Fraser is sparsely populated and the pockets of houses and businesses were saved. But the geology of the island is unlike anywhere else. It houses plants and animals that live in sensitive niches, such as acid swamps with fish and amphibians specially adapted to tolerate water chemistry.

Even in areas that evolved with fire, flames that burn too much can destroy the vegetative cover and allow sand to move with the winds. Once this begins, the island’s dune system can change, potentially reconfiguring entire ecosystems.

This is not the only risk. So far, it appears the fires did not penetrate the rainforest of Fraser Island, according to Shulmeister and Fensham. But a fungus from the South American tree called myrtle oxide infects the vegetation near its edge. Large hot burns combined with myrtle oxide can alter the regenerative capacity of shade species, making it difficult for rooting plants in the rainforest. For the rainforest, fire can pose “an existential threat to their survival,” Shulmeister says.

It will be years before Shulmeister can say for sure whether this fire caused irreparable damage. For now, he hopes the Fraser Island fire is “mostly a warning sign.”

Lake Mckenzie, a freshwater lake, is one of the main tourist attractions on the island and has so far not been affected by the fire. For biosecurity and cultural reasons, there has been opposition from the Butchulla Indians to using the lake to fight the fires.

Less rainfall than usual in recent months created dry conditions, aggravated by heat; November was the hottest month in Australia. An illegal bonfire on the beach caused the fire, which firefighters fought to control for six weeks.

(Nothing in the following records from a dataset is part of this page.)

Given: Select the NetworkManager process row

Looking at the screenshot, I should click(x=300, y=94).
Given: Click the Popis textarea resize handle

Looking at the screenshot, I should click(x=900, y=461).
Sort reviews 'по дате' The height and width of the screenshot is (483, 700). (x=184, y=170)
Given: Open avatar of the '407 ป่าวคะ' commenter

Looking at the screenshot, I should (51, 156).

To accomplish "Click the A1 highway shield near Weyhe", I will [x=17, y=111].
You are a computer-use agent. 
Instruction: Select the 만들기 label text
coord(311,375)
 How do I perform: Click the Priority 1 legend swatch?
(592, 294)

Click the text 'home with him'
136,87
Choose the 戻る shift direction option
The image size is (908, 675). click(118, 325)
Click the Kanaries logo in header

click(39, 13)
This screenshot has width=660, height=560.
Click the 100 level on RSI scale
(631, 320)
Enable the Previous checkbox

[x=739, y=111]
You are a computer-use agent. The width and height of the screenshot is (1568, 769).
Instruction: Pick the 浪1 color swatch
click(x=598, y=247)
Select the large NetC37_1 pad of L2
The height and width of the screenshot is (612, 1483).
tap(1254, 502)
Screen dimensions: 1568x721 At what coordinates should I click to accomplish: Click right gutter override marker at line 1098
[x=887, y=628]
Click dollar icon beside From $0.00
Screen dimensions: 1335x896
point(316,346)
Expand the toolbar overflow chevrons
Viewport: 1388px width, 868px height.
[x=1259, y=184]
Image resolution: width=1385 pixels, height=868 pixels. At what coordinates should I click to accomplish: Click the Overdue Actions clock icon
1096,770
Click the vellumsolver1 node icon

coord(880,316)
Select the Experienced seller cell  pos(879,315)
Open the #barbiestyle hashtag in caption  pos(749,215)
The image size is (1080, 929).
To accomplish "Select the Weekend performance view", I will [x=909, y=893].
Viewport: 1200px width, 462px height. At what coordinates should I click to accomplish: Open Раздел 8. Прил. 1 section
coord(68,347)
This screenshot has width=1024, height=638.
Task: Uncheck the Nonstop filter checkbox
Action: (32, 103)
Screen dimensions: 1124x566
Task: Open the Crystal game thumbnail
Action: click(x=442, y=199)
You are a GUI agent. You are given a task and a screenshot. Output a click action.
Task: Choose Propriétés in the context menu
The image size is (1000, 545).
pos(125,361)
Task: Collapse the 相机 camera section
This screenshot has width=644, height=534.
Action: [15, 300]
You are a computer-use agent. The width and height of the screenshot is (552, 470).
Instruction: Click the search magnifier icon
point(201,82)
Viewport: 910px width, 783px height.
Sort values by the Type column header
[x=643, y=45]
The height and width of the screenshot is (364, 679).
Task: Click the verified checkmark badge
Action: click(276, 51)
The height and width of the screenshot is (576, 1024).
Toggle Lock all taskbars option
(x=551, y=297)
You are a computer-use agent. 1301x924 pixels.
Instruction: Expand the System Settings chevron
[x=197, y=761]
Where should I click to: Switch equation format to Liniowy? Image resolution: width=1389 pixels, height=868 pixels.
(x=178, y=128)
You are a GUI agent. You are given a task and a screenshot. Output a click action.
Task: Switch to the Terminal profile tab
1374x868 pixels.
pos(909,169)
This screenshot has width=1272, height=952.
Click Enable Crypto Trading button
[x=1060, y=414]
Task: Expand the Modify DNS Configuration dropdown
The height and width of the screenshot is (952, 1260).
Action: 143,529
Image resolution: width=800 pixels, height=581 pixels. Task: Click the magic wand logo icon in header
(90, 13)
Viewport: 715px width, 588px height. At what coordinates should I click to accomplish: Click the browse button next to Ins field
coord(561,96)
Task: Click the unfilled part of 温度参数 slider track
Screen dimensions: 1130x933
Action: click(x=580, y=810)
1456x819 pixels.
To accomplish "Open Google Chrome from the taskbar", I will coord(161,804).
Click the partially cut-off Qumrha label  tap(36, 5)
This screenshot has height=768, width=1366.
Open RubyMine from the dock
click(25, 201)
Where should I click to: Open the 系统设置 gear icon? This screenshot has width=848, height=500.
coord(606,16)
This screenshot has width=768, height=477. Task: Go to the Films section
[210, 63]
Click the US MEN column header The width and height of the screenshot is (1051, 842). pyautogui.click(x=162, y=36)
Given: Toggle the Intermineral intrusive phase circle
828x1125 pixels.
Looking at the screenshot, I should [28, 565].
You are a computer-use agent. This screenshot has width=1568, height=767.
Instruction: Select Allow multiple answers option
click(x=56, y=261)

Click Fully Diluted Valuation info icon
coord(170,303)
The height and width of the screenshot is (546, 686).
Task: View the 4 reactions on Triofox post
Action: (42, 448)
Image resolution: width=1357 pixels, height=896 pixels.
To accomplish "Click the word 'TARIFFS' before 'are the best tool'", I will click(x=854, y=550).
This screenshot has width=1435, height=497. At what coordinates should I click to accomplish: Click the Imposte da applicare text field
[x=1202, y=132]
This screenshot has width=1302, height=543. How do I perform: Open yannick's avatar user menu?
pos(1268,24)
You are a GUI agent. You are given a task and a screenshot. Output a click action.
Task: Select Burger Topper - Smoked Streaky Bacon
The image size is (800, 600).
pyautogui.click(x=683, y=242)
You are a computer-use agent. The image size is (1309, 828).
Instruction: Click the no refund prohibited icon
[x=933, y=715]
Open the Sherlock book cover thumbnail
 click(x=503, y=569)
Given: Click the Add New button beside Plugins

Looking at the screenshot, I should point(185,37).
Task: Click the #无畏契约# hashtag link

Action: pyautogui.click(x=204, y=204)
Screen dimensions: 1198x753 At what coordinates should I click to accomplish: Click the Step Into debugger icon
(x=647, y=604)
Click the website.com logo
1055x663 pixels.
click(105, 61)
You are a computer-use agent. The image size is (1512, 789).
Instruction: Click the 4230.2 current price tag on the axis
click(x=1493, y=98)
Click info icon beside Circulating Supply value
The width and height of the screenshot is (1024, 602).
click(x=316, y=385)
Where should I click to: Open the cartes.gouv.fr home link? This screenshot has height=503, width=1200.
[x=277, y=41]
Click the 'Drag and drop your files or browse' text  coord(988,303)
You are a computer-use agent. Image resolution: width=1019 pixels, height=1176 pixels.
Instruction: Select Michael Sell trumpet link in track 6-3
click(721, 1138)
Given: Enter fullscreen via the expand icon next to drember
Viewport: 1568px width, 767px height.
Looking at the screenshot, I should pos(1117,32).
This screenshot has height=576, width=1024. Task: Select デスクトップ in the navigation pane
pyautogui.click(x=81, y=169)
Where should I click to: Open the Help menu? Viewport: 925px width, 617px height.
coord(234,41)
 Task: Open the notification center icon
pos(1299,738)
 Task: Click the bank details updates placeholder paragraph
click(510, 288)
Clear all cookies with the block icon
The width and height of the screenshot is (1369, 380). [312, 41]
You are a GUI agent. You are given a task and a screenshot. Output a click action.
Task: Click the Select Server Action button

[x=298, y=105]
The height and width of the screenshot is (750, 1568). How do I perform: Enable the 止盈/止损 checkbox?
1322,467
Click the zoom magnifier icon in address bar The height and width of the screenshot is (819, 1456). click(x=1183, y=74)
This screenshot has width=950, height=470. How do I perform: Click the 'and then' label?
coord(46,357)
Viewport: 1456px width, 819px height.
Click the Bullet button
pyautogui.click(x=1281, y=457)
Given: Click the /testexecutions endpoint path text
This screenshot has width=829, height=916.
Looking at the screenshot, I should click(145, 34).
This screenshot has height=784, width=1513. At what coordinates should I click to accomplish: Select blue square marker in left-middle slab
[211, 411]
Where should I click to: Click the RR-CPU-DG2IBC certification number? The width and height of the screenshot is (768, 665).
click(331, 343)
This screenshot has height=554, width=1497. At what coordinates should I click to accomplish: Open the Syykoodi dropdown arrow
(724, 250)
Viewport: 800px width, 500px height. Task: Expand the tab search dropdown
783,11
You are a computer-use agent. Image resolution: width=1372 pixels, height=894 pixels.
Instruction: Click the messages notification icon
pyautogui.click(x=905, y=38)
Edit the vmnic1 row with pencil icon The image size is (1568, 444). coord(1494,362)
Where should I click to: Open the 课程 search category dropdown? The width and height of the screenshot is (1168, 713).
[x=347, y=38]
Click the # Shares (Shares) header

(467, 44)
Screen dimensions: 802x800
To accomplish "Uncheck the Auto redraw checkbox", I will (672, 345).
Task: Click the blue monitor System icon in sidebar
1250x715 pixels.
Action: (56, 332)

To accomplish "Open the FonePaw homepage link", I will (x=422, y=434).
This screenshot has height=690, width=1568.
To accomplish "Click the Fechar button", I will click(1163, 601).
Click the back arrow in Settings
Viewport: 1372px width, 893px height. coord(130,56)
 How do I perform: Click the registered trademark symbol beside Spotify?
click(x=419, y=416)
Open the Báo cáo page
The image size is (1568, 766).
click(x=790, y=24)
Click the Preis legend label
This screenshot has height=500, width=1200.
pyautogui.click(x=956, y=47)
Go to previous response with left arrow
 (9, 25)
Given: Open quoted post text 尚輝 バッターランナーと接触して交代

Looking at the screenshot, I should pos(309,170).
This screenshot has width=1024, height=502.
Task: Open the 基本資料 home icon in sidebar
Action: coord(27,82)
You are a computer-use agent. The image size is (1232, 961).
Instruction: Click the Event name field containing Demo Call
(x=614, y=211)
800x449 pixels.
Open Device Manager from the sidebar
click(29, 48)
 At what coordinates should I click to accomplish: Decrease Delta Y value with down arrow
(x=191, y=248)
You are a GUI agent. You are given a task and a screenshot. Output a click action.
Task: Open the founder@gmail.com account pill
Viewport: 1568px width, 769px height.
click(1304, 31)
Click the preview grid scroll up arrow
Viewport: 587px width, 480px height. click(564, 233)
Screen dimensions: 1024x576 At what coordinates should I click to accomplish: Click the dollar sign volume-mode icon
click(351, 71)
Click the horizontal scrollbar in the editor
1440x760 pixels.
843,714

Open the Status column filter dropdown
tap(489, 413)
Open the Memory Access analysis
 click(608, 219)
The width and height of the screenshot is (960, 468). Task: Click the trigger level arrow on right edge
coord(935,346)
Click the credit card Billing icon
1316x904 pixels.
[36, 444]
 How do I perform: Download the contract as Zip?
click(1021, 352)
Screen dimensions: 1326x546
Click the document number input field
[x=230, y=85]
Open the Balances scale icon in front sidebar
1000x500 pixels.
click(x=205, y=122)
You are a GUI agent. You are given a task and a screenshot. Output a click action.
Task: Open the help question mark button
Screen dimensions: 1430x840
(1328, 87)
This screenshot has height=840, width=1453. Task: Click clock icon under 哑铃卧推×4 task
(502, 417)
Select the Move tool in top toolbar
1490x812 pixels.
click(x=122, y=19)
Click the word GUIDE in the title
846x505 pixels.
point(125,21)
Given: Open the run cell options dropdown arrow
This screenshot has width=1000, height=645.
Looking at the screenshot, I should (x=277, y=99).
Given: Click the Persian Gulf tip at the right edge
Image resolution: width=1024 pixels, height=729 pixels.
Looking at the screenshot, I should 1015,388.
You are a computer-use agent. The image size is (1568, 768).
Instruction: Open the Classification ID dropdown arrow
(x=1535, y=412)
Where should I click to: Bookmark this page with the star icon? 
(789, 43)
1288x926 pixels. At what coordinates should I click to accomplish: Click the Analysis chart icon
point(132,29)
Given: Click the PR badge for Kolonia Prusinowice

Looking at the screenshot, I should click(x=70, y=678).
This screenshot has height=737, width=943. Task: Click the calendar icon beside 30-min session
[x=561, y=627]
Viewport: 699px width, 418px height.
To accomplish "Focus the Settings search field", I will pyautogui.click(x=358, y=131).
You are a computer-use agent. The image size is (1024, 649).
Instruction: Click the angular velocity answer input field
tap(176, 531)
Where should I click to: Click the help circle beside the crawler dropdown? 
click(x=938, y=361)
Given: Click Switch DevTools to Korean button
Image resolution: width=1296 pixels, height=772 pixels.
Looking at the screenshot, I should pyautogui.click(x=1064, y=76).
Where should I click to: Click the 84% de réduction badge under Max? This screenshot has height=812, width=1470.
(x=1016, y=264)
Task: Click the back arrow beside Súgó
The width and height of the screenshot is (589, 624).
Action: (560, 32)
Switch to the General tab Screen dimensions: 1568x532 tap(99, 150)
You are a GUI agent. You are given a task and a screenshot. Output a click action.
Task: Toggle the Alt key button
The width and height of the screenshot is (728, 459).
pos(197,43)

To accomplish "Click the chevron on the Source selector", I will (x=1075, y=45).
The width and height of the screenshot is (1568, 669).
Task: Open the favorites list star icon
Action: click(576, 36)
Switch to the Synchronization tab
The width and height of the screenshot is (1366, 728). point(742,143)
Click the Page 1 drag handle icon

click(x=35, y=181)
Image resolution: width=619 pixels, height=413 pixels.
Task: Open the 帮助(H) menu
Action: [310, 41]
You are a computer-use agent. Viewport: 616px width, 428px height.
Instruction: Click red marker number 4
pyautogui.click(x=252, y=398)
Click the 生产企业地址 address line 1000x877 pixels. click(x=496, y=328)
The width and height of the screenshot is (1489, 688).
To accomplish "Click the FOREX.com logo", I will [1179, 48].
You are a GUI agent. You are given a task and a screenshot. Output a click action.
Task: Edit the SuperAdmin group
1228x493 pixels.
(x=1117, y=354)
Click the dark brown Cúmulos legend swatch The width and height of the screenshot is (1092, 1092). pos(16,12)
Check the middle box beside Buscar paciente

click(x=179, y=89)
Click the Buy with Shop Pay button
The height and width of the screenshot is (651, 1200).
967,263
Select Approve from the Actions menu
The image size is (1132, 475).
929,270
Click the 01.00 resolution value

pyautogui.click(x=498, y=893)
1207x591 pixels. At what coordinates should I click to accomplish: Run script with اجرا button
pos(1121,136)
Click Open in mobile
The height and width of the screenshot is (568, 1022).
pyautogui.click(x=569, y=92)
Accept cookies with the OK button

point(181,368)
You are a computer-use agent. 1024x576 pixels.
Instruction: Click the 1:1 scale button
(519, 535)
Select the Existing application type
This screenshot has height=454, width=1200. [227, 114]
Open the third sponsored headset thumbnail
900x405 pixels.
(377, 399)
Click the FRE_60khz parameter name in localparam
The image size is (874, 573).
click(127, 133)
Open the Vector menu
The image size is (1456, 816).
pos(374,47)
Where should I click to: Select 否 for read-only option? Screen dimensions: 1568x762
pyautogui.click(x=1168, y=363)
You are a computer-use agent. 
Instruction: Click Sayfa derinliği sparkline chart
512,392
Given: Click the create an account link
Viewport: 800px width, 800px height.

For example, Slade feels warned.

After the evacuation order was withdrawn, Slade returned to work. Like many Australians, he feels comfortable around gunpowder. He saw it in the jungles of Victoria, the region around Melbourne, South Australia, at the age of twenty and has even taken fire management courses. And, unlike his experience on Kangaroo Island, no one in Fraser, even during the evacuations, felt he was fleeing for his life.

But the other day he took a tour to study the damage. While the Fraser flame burned more slowly than last year’s megafocs, it was hard not to be humiliated by its dirty power.

“There’s a lot of vegetation trapped on the ground,” Slade says.

He doesn’t feel like going through it again.